I've been meaning to write about my new city of residence for some time now. So, perhaps this blog should have been titled "Beautiful Downtown Burbank." But it's not. And later, maybe you'll see why.

Yes, I now live in Burbank. And, yes, I do realize that it actually has "burb" in the title, and that Johnny Carson meant the "beautiful" part ironically. But as I came out of the post office on Magnolia yesterday, the post office where the workers greet you pleasantly, and, if you've been going there awhile actually call you by name, and walked past the record store (yes, record, as in vinyl), and various other small non-chain gift and furniture stores, I remembered that my first introduction to Burbank came in the form of a crocodile. A famous crocodile who knew my name.

It was one of those personalized books that my parents must have ordered for me. So my name showed up on just about every page of the book, in conjunction with my adventures with this famous crocodile. I can't remember why the crocodile was famous, but maybe it was because he could talk and maybe do a soft shoe. In the end, he became so famous that he got a talk show. And this talk show, as any talk show worth its salt did, taped in Burbank.

Which, come to think of it, is a little odd. I mean, if you're writing a children's book, and one of the characters becomes so famous that he gets his own television show, wouldn't you say that he went to Hollywood to be on TV? Instead, the writer of this book, having shot realism to the wind with a talking, dancing crocodile, decides that, no, accuracy is important here, The Tonight Show tapes in Burbank, so this Crocodile show is going to tape in Burbank.

And now that I live and work in Burbank, I have to say, I appreciate that. Because how much of what happens in "Hollywood" actually happens in Hollywood the city? There's actually only one major studio still located in Hollywood - Paramount. Guess where the other ones are? Burbank, even-more-maligned Glendale, and once-maligned-but-now-hip Culver City.

Actually, Hollywood, the idea of Hollywood is an excellent example of the Buddhist idea of emptiness, or ultimate truth. (Never thought you'd see "Hollywood" and "ultimate truth" in the same sentence, did you?). Often, emptiness gets misconstrued or misinterpreted as nothingness. But this is not its meaning. To illustrate: When I say "Hollywood" you probably get some idea or image in your head of what Hollywood is - movies, movie stars, swimming pools, fancy cars, red carpets - probably that ubiquitous shot of a studio backlot teaming with extras from westerns and apparently ongoing productions of Spartacus and Cleopatra.
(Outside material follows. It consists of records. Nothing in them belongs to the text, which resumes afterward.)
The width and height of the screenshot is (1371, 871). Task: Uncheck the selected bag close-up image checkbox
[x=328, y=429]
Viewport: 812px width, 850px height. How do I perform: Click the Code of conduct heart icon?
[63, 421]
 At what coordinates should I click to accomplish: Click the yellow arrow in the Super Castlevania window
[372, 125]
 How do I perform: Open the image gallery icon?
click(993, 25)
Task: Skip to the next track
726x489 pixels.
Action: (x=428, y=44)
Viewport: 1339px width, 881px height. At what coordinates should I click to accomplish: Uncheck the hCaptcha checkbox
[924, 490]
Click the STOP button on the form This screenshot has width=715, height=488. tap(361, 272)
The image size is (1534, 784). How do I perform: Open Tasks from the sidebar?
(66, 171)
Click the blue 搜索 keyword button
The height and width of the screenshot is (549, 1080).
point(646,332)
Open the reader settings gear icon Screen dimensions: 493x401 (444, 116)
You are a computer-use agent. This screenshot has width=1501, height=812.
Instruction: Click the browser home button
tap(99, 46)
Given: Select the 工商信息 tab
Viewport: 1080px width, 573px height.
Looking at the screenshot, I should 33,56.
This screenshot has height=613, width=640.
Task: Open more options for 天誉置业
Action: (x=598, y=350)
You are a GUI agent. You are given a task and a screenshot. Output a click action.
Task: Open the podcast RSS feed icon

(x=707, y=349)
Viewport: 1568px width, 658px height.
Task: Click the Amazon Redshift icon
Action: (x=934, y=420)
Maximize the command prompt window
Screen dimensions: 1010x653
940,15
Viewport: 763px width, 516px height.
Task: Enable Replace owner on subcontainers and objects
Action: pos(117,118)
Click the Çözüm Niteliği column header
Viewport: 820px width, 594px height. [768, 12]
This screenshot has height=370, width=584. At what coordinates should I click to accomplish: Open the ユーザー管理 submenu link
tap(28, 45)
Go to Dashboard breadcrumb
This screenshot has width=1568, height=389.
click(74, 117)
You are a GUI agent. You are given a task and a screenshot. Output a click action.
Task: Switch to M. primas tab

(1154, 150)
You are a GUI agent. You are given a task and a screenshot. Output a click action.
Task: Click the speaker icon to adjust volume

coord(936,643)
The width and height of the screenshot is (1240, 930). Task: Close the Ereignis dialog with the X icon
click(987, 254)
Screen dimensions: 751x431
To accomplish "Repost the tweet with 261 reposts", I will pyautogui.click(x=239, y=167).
Your image of Hollywood is probably also populated with movie stars who are no longer living, and landmarks that may or may not still exist.

So now, Buddha might say, if that Hollywood actually exists, you would be able to find it. So you get in a plane or you get in your car and you start to look. Now, Hollywood Boulevard isn't as seedy as it used to be (much to the chagrin of some, I mean, you used to be able to find free street parking in Hollywood. No more!), but it probably still doesn't live up to the image in your head. Maybe you go to a studio, where precisely no one walks the lot in costume. (Okay, one exception, at Disney, you do occasionally get to see Mickey and Minnie and other costumed characters.) You drive down Sunset Blvd, maybe you buy a star map. But you can buy as many maps as you want, and you will never find the Hollywood you are looking for, the one that matches the image in your head (or maybe it's just a feeling).

This lack of a Hollywood "out there" that exists separately from your idea of it "in here" is the emptiness of Hollywood. That Hollywood only exists as a concept, idea or image in your own mind. This is the ultimate truth of Hollywood. Conventionally, of course, there is a physical place called Hollywood, there are studios, there is...Burbank.

But it's useful to remember, especially when I'm feeling that I haven't quite "gotten there" yet, that most of what I'm imagining "there" to be doesn't exist. That, in the end, most of it is just, pretty much, a crocodile talk show.